Nous sommes à Mortcerf, village de la Brie, région en pleine mutation géographique. En effet, à l’origine profondément rural, l’endroit accueille année après année une population déracinée : les lotissements se construisent et Morcerf devient une extension de la banlieue parisienne. Quentin vit là depuis sa plus tendre enfance ; il est profondément attaché à la ruralité et tombe amoureux d’Anne, une fille du village voisin.
Cependant, depuis quelques années, le calme et la paix dans lesquels on vit à Mortcerf et dans les environs sont compromis par une population de jeunes délinquants qui s’adonnent au trafic de drogue, en général, et à d’autres combines louches plus particulièrement. Le chef de la bande se prénomme Gary et il est extrêmement violent. Lorsqu’Anne tombe enceinte des œuvres de Quentin, ce dernier ne se voit pas assumer déjà un rôle de père. Les deux amants se séparent et Anne devient la petite amie de Gary et sombre dans une consommation excessive de marijuana. Anne n’est pas la seule à tomber dans le piège des paradis artificiels. Le frère de Quentin, Benoît, s’y adonne tant qu’il se livre aussi au trafic dont Gary est le chef. Alors qu’il doit une somme d’argent non négligeable à Gary, somme qu’il est incapable de rembourser, Quentin décide de régler l’affaire à sa manière : il tue Gary. Plus tard, il apprendra que Gary était son demi-frère, mais cette révélation ne lui fera ni chaud ni froid. Son grand regret aura été d’avoir abandonné Anne qui a donné naissance à une petite fille prénommée Emma. Quentin est tombé sous le charme de l’enfant. Après s’être acquitté des quelques années de prison pour le meurtre de Gary que personne ne regrette dans la région, il se lancera avec succès dans l’exploitation agricole. Sa fille vient le voir… mais son frère, Benoît, est mort prématurément d’une rupture d’anévrisme causée par une trop grande consommation de marijuana.

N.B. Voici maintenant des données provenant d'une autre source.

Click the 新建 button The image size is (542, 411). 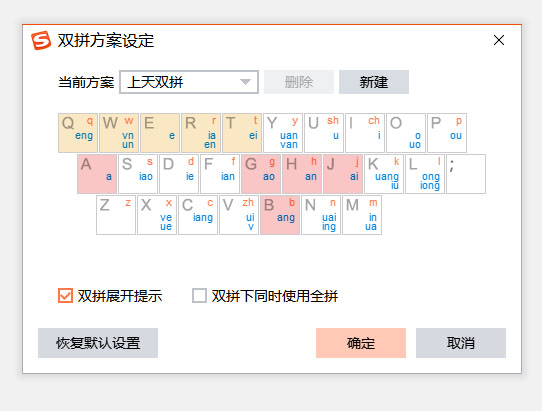pos(374,82)
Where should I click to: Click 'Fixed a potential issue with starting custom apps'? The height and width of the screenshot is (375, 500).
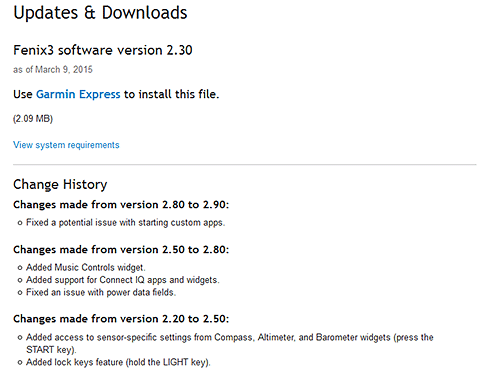pyautogui.click(x=126, y=223)
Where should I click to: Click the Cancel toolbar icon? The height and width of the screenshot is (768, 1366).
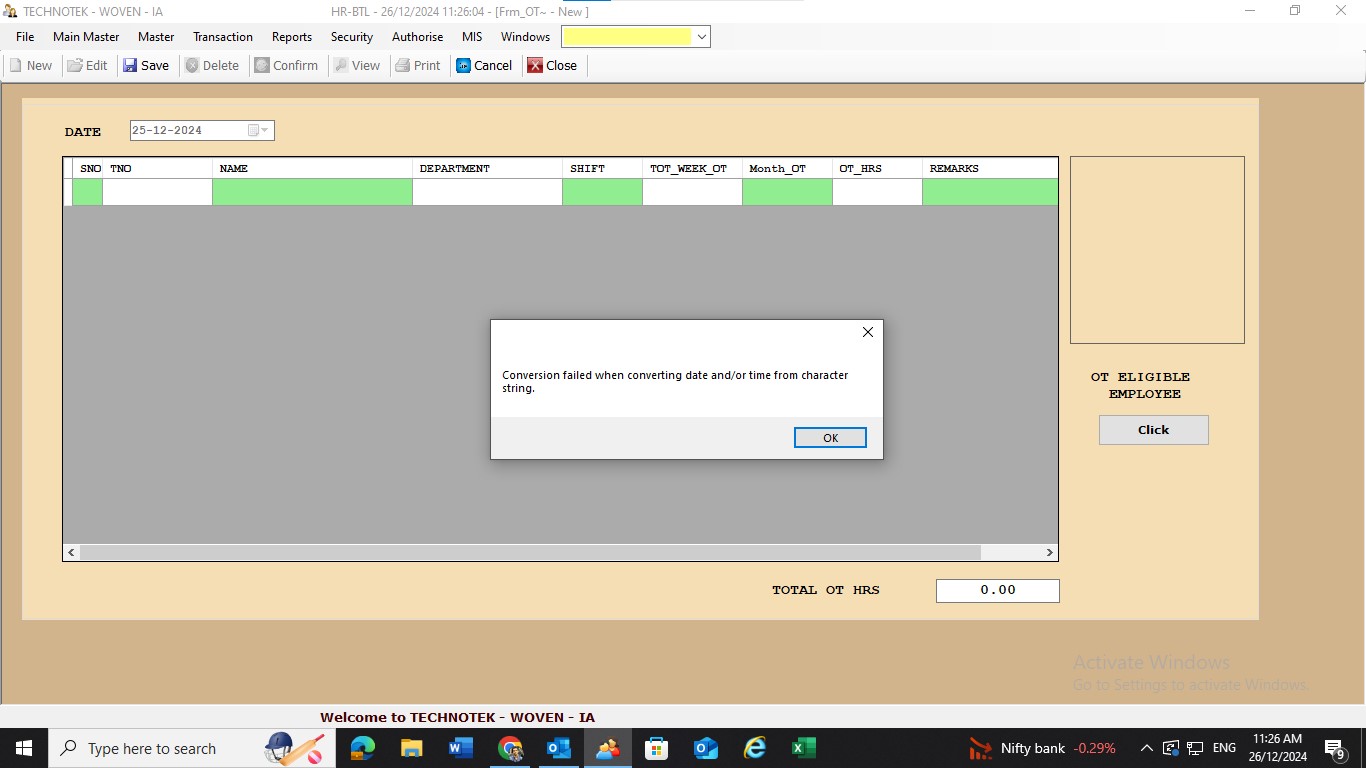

Si sur une majeure partie de la France de Franck Courtès n’est pas désagréable à lire, c’est loin d’être un bon roman. Mais comment l’œuvre se présente-t-elle ? Pas de grande originalité sur ce point : le roman oppose les enracinés et les déracinés et tout logiquement, il alterne les chapitres consacrés à Quentin, l’enraciné, et aux autres : Gary, notamment. En effet, Franck Courtès a un message à faire passer et pour ce faire, il s’est inclus dans ce roman sous la forme d’un narrateur-observateur qui commente l’action ou souligne l’état dégradé de l’environnement. Et à l’occasion de pages assez fortes et virulentes, il fustige l’évolution démographique et géographique de la France : la disparition de la vraie ruralité, des valeurs de l’enracinement ; mais aussi à contrario, il s’en prend au développement d’une population déracinée, perdue, qui génère toutes sortes d’excès. Et c’est là que se trouvent les limites de Sur une majeure partie de la France.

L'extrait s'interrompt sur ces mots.